> Records from a collection:
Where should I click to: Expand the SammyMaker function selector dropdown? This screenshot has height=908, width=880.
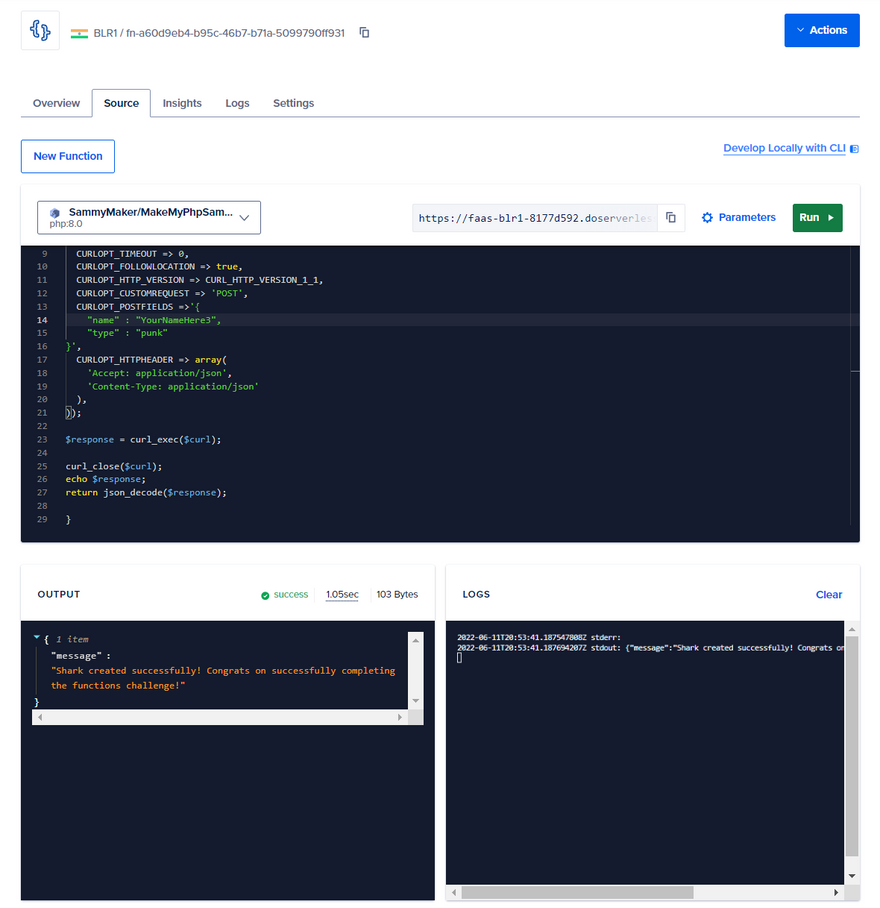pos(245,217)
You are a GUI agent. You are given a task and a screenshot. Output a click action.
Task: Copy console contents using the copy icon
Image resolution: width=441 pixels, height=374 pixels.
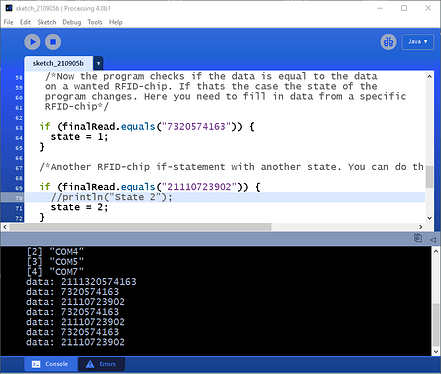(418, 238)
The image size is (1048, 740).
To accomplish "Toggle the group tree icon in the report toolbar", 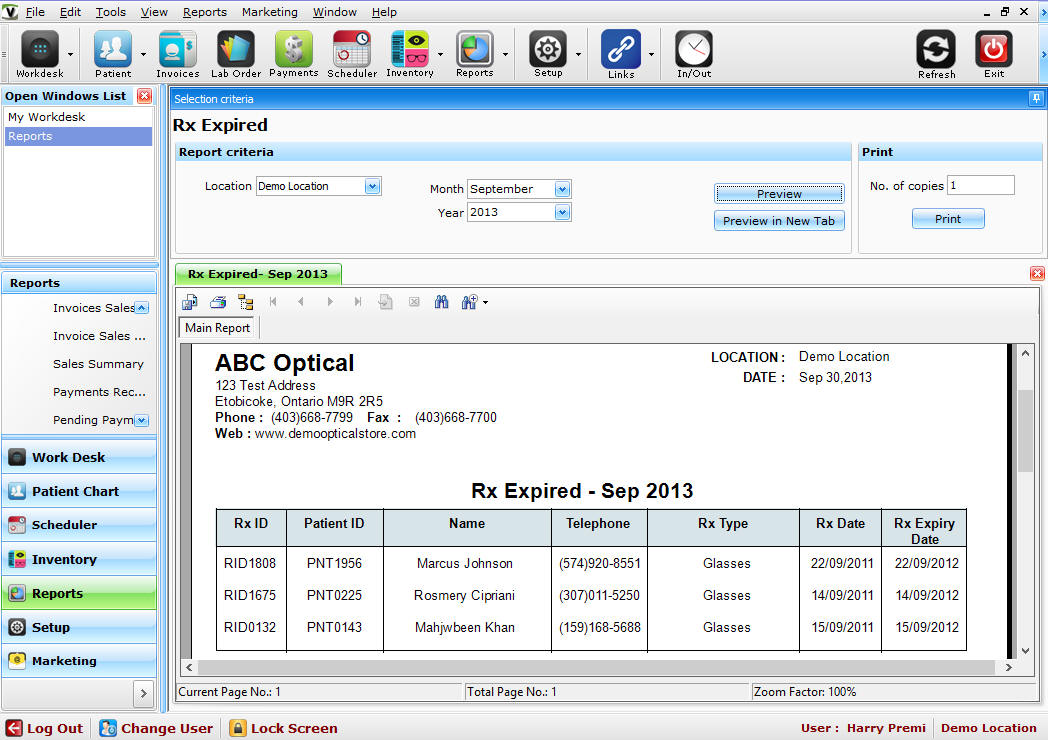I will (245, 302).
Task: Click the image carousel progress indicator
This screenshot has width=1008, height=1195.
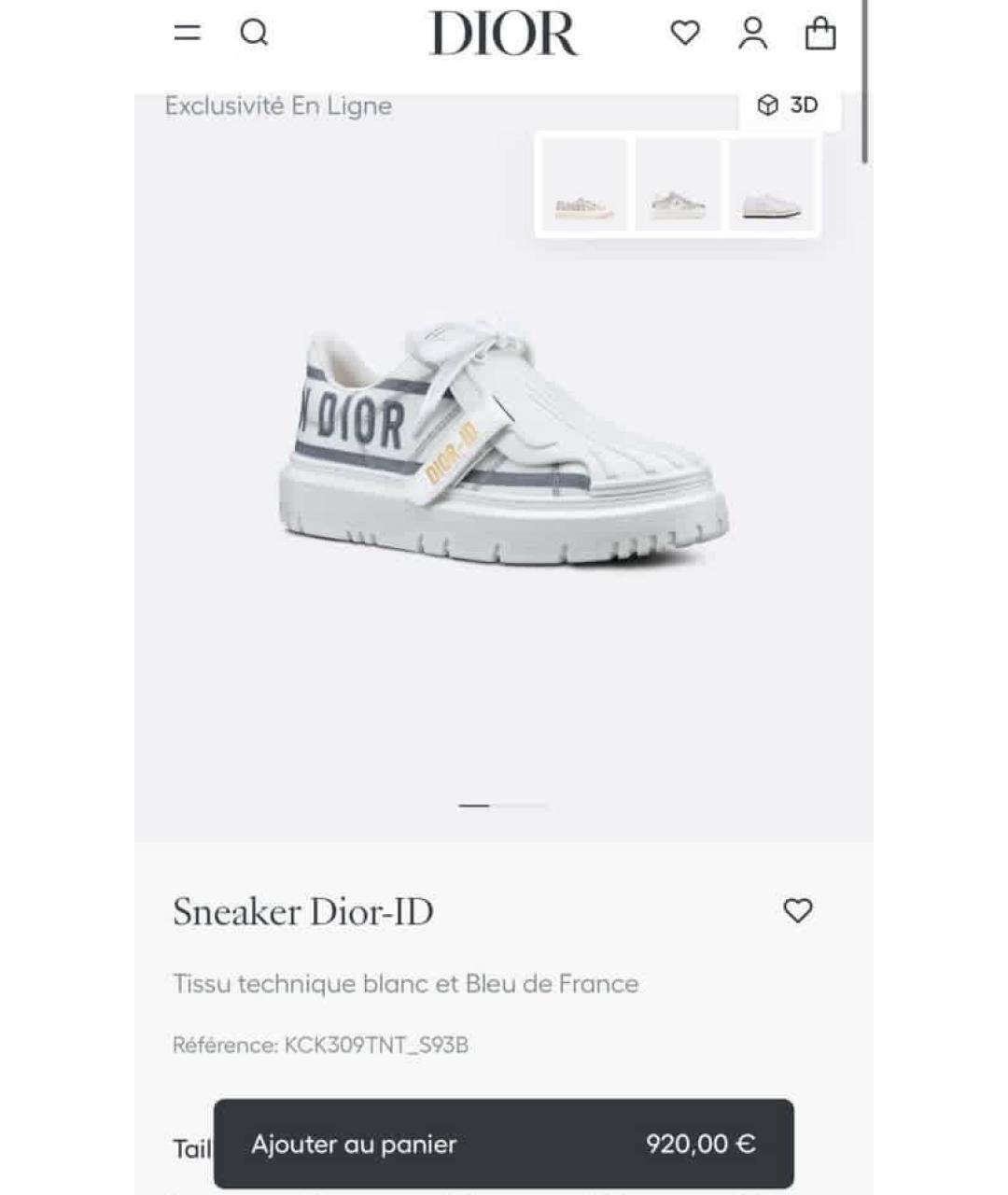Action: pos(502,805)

> Exercise requirements:
Begin at the line with "Task: Click the" and end at the last line of the data above. Reproduce those lines exactly, but not the pictures.

> Task solution:
Task: Click the image carousel progress indicator
This screenshot has width=1008, height=1195.
Action: pos(502,805)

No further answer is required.